L’un comme l’autre s’accommodent bien de la concentration des pouvoirs dans l’exécutif, de la logique de réduction du contrôle parlementaire avec la primauté du gouvernement, Il et elle profitent même de la logique de personnalisation de la présidentielle qu’ils ne remettent pas en cause . Cce modèle de construction d’un leadership sur le système politique leur va particulièrement bien : de ce point de vue croire que l’on peut les combattre avec les mêmes armes, qu’un tribun peut être le sauveur suprême c’est ne pas comprendre la profondeur de la crise politique.

Latente depuis quelques années, elle a pris une acuité particulière avec les mouvements qui ont «travaillé » cette société et fait la démonstration que les représentants traditionnels ne sont plus capables de fédérer suffisamment de forces sociales pour exercer une hégémonie ou asseoir une réponse autoritaire.

La crise politique , crise de fonctionnement instituitionnel

Elle se traduit par l’incapacité des appareils politiques à assurer un consensus minimum pour rendre possible même des actes administratifs qui semblaient pouvoir échapper à toute contestation publique. Le barrage de Stivens et l’aéroport de Notre Dame des Landes en sont des exemples éclairants : dans les 2 cas, les assemblées, les échelons administratifs ont « bien fonctionné » si l’on s’en tient aux critères d’un fonctionnement normal. Et pourtant ni le barrage, ni l’aéroport ne se construisent parce que les appareils politiques n’ont pas été capables de neutraliser les opposants : ni dans le débat public, ni par la force publique. La contestation de plus en plus large de la délégation aux élus, aux administratifs, aux savants et aux techniciens ne peut être contenue par le fonctionnement actuel du système politique. Nous avons vu la même chose pour la loi Macron ( mais j’y reviendrai ) et surtout pour la loi travail. Certes cette dernière a été adoptée par défaut comme le permet un 49-3, les décrets d’application ont été pris dans des délais records mais après ?
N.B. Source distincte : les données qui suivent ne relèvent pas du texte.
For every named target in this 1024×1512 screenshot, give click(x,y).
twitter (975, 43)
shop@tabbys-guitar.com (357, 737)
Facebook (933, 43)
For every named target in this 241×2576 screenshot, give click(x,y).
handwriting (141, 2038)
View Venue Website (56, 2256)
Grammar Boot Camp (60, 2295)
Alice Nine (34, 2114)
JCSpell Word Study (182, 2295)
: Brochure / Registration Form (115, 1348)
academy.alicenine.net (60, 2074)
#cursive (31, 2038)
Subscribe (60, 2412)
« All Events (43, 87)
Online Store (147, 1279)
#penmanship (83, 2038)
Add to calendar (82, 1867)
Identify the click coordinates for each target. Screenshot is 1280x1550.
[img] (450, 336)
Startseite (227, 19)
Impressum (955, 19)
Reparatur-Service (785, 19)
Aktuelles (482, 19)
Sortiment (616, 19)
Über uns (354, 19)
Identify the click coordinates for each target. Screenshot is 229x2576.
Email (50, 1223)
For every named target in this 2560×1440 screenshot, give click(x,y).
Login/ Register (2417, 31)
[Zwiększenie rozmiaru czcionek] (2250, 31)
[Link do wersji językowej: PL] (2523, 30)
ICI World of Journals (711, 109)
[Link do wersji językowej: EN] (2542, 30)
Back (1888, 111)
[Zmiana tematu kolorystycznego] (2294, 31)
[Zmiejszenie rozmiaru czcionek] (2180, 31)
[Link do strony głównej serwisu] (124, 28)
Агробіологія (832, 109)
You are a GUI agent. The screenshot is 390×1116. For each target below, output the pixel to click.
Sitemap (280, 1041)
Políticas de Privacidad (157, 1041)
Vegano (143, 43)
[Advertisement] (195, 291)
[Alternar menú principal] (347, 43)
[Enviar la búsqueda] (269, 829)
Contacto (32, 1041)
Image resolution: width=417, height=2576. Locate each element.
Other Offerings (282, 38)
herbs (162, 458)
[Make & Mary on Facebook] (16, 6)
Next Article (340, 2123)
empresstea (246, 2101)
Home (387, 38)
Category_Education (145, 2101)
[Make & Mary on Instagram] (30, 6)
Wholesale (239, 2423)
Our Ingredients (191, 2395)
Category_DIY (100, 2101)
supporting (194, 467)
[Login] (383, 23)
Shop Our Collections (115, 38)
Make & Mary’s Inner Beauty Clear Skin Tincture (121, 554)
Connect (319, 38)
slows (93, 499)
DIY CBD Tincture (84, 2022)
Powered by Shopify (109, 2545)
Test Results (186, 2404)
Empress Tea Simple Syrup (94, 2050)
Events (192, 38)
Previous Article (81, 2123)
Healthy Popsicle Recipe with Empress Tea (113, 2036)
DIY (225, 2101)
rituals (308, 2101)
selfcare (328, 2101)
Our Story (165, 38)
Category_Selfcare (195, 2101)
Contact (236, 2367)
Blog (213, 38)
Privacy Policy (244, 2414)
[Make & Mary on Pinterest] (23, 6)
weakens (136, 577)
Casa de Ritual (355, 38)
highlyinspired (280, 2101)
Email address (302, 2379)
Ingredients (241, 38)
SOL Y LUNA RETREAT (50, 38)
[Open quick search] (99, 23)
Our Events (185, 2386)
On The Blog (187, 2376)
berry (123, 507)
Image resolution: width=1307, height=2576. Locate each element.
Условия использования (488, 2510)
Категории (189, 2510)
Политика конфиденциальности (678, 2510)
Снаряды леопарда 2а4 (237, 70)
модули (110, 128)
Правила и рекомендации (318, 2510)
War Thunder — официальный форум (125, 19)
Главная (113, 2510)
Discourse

Le patronat découvre que l’espace de la « démocratie sociale » ( joli nom pour désigner la suprématie du contractuel sur le législatif) est mis à mal par les méthodes autoritaires de Valls : les acquis patronaux de la loi El Khomri peuvent-ils dès lors donner tous les résultats promis? Rien n’est moins sûr. Là où il devait y avoir large accord, neutralisation des opposants, c’est la contestation qui frappe de suspicion le dispositif.

Le côté autoritaire et bureaucratique du fonctionnement de l’Etat et du système politique devient inadéquat au fonctionnement du système capitaliste dans sa phase actuelle et en particulier contradictoire avec les modes de gestion du salariat et ses pratique managériales.

Les outils de fonctionnement habituels de ce système montrent leurs limites à assumer ce changement, LR et le PS ne sont probablement plus en état de la faire.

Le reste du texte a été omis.